First Hawaiian, Inc. (FHB) reported stronger-than-expected Q3 earnings, topping analysts’ estimates, driven by robust growth in deposits and all-time-high total assets that surpassed the $25 billion mark for the first time ever.
Markedly, shares of the Hawaii-based bank holding company have gained 68% over the past year. (See FHB stock charts on TipRanks)
Adjusted earnings of $0.51 per share beat analysts’ expectations of $0.48 per share. The company reported earnings of $0.50 per share in the prior-year period.

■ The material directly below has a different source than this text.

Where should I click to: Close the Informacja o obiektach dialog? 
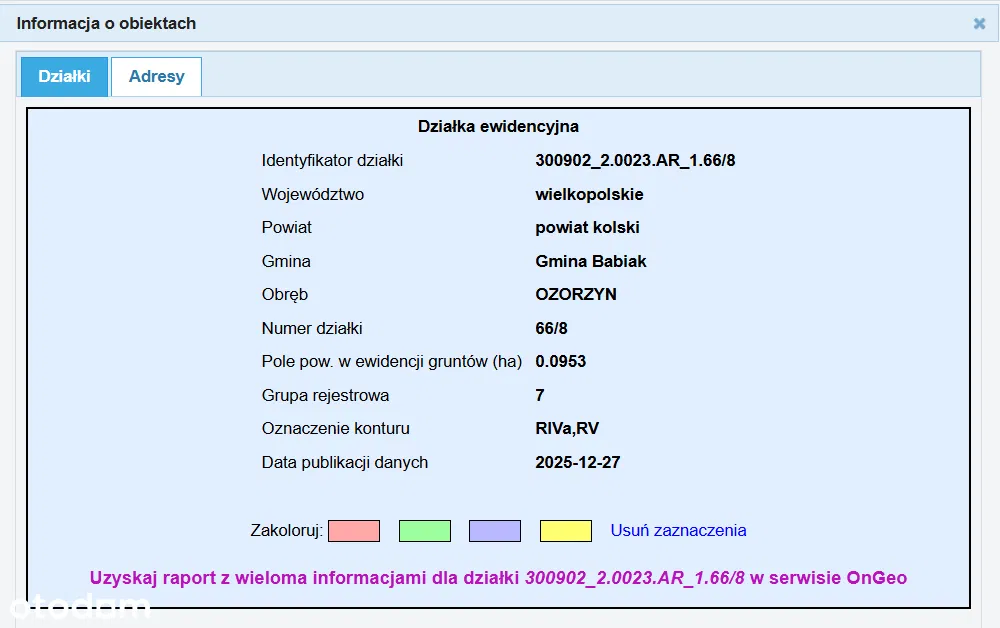979,23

Notably, total deposits surged 17% to $22.1 billion. Furthermore, total assets jumped to $25.5 billion as of September 30, 2021, compared to $22.3 billion a year ago. However, the company reported gross loans and leases of $12.8 billion, down 5.2% year-over-year.
First Hawaiian CEO Bob Harrison commented, “We had good growth in deposit balances, credit quality remained excellent, and we are seeing an increase in loan activity.”

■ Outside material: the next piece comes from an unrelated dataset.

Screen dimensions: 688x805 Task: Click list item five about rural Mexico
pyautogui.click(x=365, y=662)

Net interest income came in at $132.6 million, down 1.5% year-over-year, while non-interest income grew 2.5% to $50.1 million. The net interest margin was 2.36% in the quarter, down 10 bps sequentially, and 64 bps from the year-ago period.
The provision for credit losses was a benefit of $4 million in the quarter, while non-interest expenses were up 10.3% to $101 million compared to the prior-year quarter.
Following the quarterly results, Compass Point analyst Laurie Havener increased the price target on First Hawaiian to $32 (4.6% upside potential) from $31.00 and reiterated a Buy rating.
Consensus among analysts is a Hold based on 1 Buy, 2 Holds, and 1 Sell. The average First Hawaiian price target of $30.67 implies 3.5% upside potential from current levels.
FHB scores a 5 out of 10 on TipRanks’ Smart Score rating system, indicating that the stock is likely to perform in line with market expectations.